Yesterday I did a post about this problem but, I didn't get very far in the problem and I really didn't understand the solution in this post. I have read and tried the problem more and I'm making a proof on my own. I'd appreciate any suggestions, and a little bit of help in the last part.
Here's the problem: Suppose that the function $f > 0$ has the property that $$(f')^2=f-{1 \over f^2}.$$ Find a formula for $f''$ in terms of $f$. (Why is this problem in this chapter?)

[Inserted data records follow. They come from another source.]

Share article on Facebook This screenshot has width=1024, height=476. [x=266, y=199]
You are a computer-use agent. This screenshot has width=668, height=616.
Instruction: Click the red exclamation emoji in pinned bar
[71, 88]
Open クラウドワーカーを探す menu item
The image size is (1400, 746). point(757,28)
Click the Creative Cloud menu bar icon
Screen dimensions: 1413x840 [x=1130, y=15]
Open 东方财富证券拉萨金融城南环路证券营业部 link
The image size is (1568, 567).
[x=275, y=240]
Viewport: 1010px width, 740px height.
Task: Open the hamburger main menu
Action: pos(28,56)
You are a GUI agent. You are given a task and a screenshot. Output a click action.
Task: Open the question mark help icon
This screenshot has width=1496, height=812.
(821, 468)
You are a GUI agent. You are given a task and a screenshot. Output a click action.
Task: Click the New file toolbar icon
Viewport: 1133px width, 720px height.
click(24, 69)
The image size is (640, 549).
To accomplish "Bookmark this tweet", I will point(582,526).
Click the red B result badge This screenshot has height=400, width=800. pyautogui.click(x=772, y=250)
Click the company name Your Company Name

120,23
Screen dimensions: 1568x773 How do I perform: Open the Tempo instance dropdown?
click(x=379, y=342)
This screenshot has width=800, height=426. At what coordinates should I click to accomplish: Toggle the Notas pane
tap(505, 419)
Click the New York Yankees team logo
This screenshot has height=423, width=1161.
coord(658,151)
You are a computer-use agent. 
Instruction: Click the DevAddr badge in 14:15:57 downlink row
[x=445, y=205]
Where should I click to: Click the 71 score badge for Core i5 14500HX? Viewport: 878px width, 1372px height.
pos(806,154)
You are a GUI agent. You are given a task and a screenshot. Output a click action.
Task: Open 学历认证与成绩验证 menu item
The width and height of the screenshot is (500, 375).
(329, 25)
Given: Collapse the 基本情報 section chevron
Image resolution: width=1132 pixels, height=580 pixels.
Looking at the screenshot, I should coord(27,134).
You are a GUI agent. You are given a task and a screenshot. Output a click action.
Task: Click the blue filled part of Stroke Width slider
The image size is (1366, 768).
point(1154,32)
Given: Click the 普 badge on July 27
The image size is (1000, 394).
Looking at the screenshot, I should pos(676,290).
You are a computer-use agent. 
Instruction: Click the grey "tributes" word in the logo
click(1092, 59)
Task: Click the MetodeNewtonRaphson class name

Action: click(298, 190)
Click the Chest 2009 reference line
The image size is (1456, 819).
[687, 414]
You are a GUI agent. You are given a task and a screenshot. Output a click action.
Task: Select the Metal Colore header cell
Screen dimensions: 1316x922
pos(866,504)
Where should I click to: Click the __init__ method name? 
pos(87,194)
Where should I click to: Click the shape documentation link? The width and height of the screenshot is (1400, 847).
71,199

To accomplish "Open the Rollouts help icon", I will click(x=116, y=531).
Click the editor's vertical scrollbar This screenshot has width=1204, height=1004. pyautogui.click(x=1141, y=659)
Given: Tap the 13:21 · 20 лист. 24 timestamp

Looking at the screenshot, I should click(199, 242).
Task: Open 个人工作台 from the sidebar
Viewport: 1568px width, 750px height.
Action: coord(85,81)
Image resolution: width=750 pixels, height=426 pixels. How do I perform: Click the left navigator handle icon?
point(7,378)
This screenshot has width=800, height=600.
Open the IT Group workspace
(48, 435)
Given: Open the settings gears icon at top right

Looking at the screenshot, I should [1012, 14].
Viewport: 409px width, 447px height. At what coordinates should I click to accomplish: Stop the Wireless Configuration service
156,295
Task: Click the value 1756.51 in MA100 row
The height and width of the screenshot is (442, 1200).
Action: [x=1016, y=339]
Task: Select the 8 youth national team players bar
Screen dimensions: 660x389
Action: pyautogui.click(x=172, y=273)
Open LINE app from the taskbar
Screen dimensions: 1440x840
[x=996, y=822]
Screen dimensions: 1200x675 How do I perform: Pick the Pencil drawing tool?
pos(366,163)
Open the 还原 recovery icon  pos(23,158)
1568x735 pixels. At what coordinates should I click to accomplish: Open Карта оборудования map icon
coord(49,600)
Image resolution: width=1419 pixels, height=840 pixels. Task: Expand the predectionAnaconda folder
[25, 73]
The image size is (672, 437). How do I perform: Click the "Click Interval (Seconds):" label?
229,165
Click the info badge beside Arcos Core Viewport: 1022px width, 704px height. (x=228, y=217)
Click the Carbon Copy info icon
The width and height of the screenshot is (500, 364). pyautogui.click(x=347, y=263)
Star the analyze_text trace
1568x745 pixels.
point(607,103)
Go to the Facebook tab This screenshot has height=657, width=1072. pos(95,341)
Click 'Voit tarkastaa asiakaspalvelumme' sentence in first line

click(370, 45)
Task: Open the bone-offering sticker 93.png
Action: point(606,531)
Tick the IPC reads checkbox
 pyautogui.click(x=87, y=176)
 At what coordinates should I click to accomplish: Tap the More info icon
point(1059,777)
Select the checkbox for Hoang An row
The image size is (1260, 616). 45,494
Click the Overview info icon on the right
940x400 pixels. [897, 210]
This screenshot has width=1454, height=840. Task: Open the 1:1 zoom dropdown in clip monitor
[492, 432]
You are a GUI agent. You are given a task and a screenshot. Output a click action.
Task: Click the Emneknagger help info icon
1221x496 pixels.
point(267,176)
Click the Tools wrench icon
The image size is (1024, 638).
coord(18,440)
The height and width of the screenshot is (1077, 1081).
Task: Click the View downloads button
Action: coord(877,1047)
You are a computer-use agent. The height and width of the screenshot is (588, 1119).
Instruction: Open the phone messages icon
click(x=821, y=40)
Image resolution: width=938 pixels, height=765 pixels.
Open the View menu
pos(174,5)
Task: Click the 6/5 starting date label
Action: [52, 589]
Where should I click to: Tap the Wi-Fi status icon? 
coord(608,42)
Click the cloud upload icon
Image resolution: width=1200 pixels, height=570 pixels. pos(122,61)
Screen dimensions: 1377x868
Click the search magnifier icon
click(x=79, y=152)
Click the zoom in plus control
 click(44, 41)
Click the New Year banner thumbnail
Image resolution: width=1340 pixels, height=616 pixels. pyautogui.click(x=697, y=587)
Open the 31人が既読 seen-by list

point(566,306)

Now obviously, with some calculations if $f \neq 0$ then
$$ \begin{align} (f')^2 &= f-{1 \over f^2} \\ 2f'f'' &= f'+{2 \over f^3}f' \\ 2f'' &= 1+{2 \over f^3} \\ f'' &= {1 \over 2} + {1 \over f^3} = g(x) \end{align} $$
, and with $(f')^2=f-{1 \over f^2} \geq 0, f > 0$ you can easily get $f \geq 1$ So,as I was reading the solution by Paul Frost, 'my idea' was
Suppose there exists some $x_1$ such that $f(x_1) = 1$ , so $f'(x_1) = 0$
Then ( This is like ' case 1 ' ) if there exist a neigborhood around $x_1$ in which $f \neq 1$, and hence $f' \neq 0$, then for all x in the neigborhood, we apply the Mean Value Teorem and find that $$\frac{f'(x) - f'(x_1)}{x - x_1} = f''(y(x)) = g(y(x))$$ for some $y(x)$ between $x$ and $x_1$. If $x \to x_1$, then clearly $y(x) \to x_1$. Hence $$f''(x_1) = \lim_{x \to x_1} \frac{f'(x) - f'(x_1)}{x - x_1} = \lim_{y(x) \to x_1} g(y(x)) = g(x_1) $$
So we are 'done' with the first case
The second case then would be that for every neigborhood around $x_1$ there always exist some $x$ such that $ f'(x) = 0 $. In this part I really didn't understood the solution by Paul Frost, but i think I came up with: $$f''(x_1) = \lim_{x \to x_1}\frac{f'(x) - f'(x_1)}{x - x_1} $$ and since in every neigborhood around $x_1$ there is always $x$ with $f(x) = 0$ Then $$\lim_{x \to x_1}\frac{f'(x) - f'(x_1)}{x - x_1} = 0$$ obviously so $f''(x_1) = 0$. This is missing an $\epsilon, \delta $ proof. Now since in every interval around $x_1$ there exist x such that $f(x) = 1$, then f is constant ( can I just say this?, my idea is that if in every interval around $x_1$, there is some x with $f(x) = 1$, then if f was not constant, f should be increasing in some other interval since $f \geq 1$, but this is a contradiction )
Is my proof correct? I know there are some observations to be made and some basic $\epsilon, \delta $ arguments, but I don't know if I'm not proving something that has to be proven or things like that. I'd appreciate any help, thanks for advance.